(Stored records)
▬▬▬▬▬▬
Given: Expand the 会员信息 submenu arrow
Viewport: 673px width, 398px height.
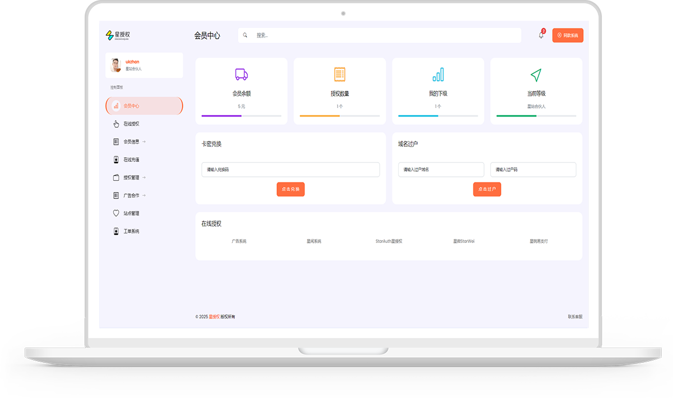Looking at the screenshot, I should [x=144, y=142].
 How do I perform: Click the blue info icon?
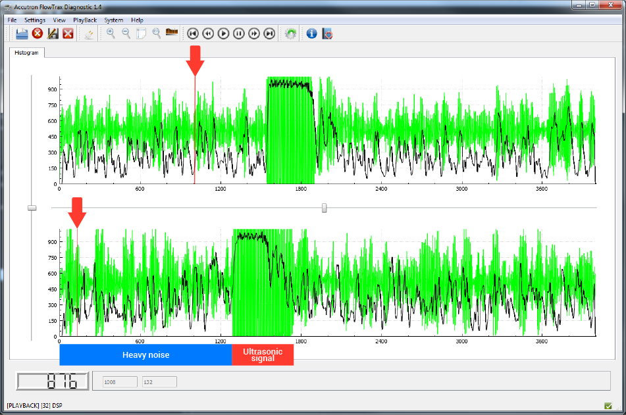click(312, 33)
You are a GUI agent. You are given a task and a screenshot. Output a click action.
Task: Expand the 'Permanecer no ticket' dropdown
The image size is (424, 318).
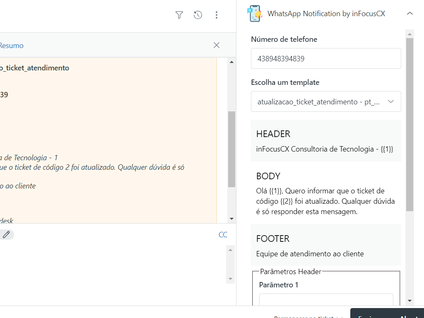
▬▬▬▬▬▬
TASK BRIEF: Exclude all images and retype the data precisely.

RESPONSE FOR THIS EXERCISE:
Given: Expand the 会员信息 submenu arrow
Viewport: 673px width, 398px height.
Looking at the screenshot, I should [x=144, y=142].
 How do I perform: Click the blue info icon?
click(312, 33)
You are a GUI agent. You are given a task and a screenshot. Output a click action.
Task: Expand the 'Permanecer no ticket' dropdown
The image size is (424, 318).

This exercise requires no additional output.